Issue in Single sign on process with Superset and React Applications

[Nandhan007]

Bug description

Hi,
I am facing issue in embedding superset dashboard in react application with different approach

When embedding an Apache Superset dashboard into a React application with Keycloak as the IAM tool for authentication and authorization, I encountered issues with obtaining a response from the Superset API for guest access, which is intended to allow dashboard access for users with specific roles and permissions.

In this setup, after retrieving an access token from Keycloak to request guest access for the dashboard, the API responds with the error "the specified alg value is not allowed" with status code 422(unprocessed entity). Interestingly, when I log in to Superset locally, the guest token is initially granted, but after a short period, the same error reoccurs, and Superset automatically logs out without any further interaction. This issue seems specific to the single sign-on (SSO) process.

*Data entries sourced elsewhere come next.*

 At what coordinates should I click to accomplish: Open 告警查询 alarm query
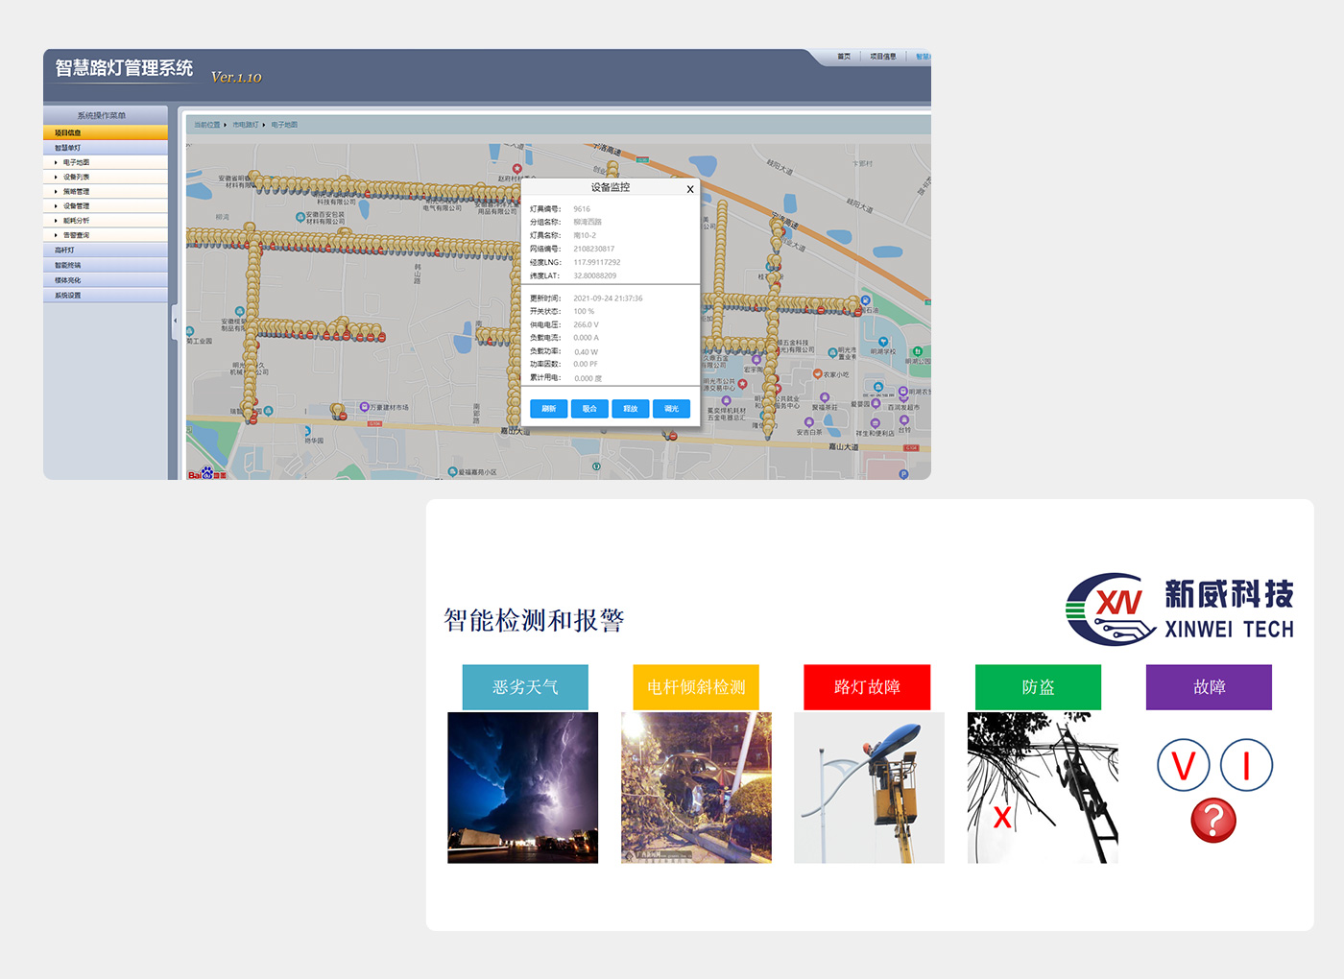tap(76, 235)
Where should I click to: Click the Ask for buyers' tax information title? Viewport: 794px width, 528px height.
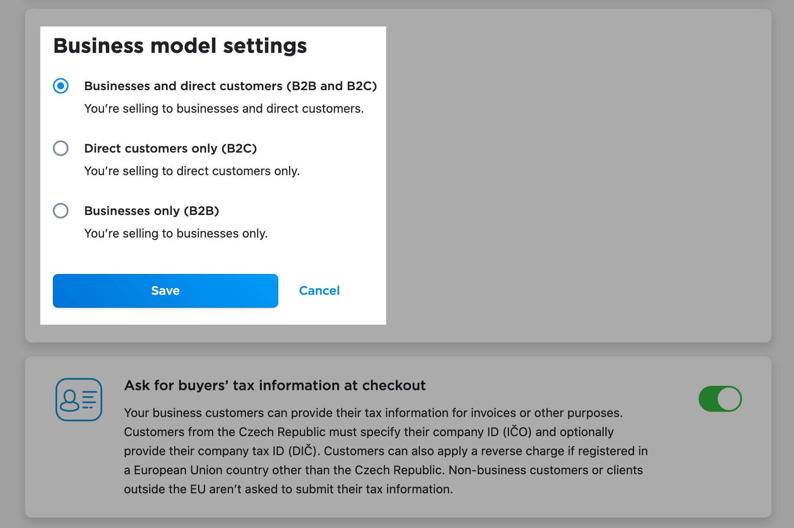[x=275, y=385]
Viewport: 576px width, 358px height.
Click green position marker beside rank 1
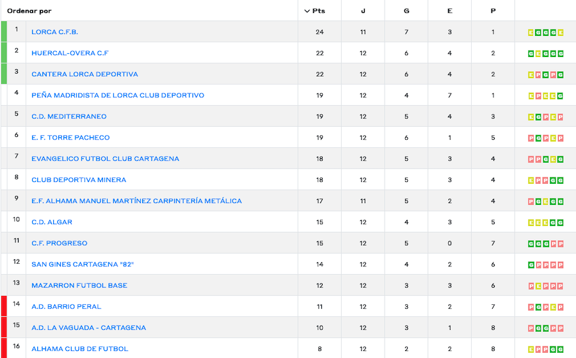[x=4, y=31]
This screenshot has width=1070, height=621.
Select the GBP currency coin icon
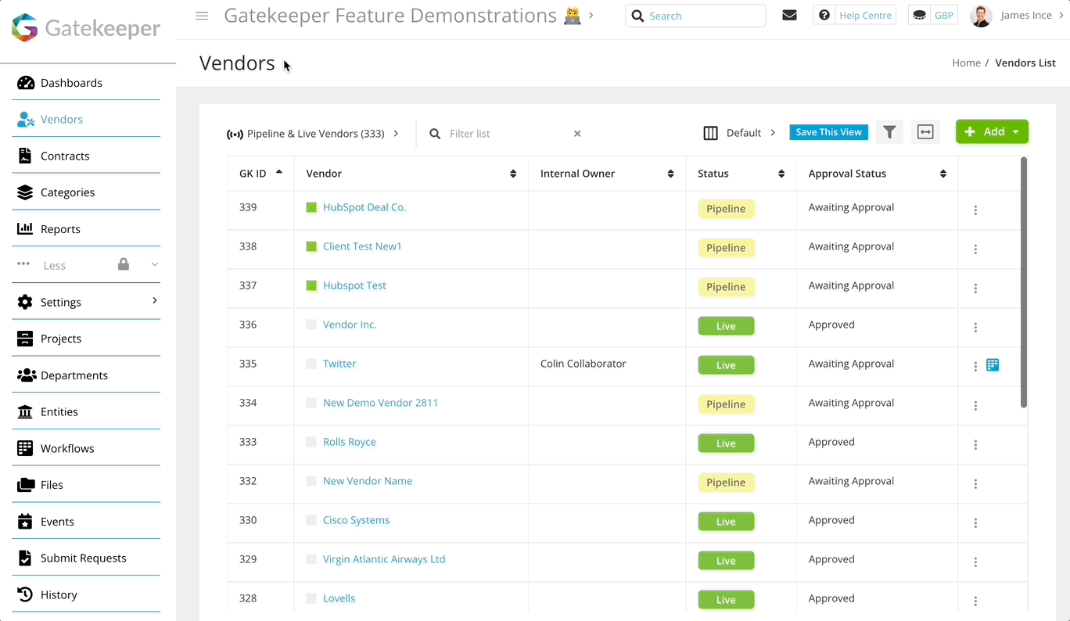coord(919,14)
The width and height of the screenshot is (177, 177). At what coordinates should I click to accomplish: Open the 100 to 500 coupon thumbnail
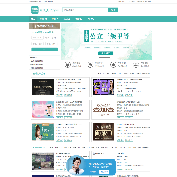point(103,132)
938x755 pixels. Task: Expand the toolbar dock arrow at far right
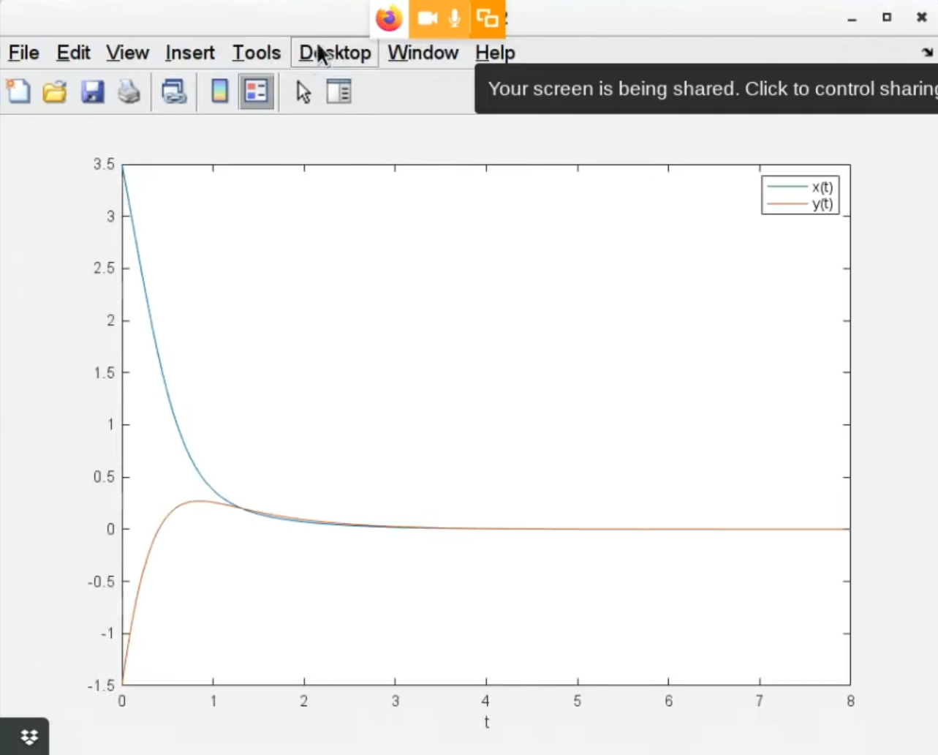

After I have checked the logs for both Superset application and keycloak. The screenshots are attached below

1. GET /api/v1/me/ HTTP/1.1" 401 (unauthorised) - This is exactly happens in superset when i login through react to embed dashboard after superset page will redirect to login page without any interaction parellely react application will get the guest token response to embed dashboard successfully but again refreshing this error happens again.

Screenshots/recordings

Superset version

master / latest-dev

Python version

3.11

Node version

18 or greater

Browser

Chrome

Additional context

My Approach:

1. Access Token from Keycloak
2. CSRF Token from superset api response
3. guest token from superset api response

For the Above approach, The first two process will be successfully but the guest token response to get from the superset by giving neccessary parameters such as access token get from keycloak and csrf token while doing this process the error will raised.

JWT Algorithms:

1. Keycloak - RS256
2. Superset - HS256

Even i set the same algorithm for both superset and keycloak. Superset raises two issues,

1. Invalid JSON web key
2. Signature not verified - This happens when i set the HS256 for common in both because Keycloak verified signature algo will be RS256

Anyone can you help me to solve this issue?

Checklist

• I have searched Superset docs and Slack and didn't find a solution to my problem.
• I have searched the GitHub issue tracker and didn't find a similar bug report.
• I have checked Superset's logs for errors and if I found a relevant Python stacktrace, I included it here as text in the "additional context" section.

[dosubot]

Hey @Nandhan007! I'm here to help you with the issue you're facing. Let's work together to solve this!

I found a similar discussion regarding changing the default JWT token algorithm in Superset from HS256 to RS256, which might be relevant to your issue. You can check it out here ^[1].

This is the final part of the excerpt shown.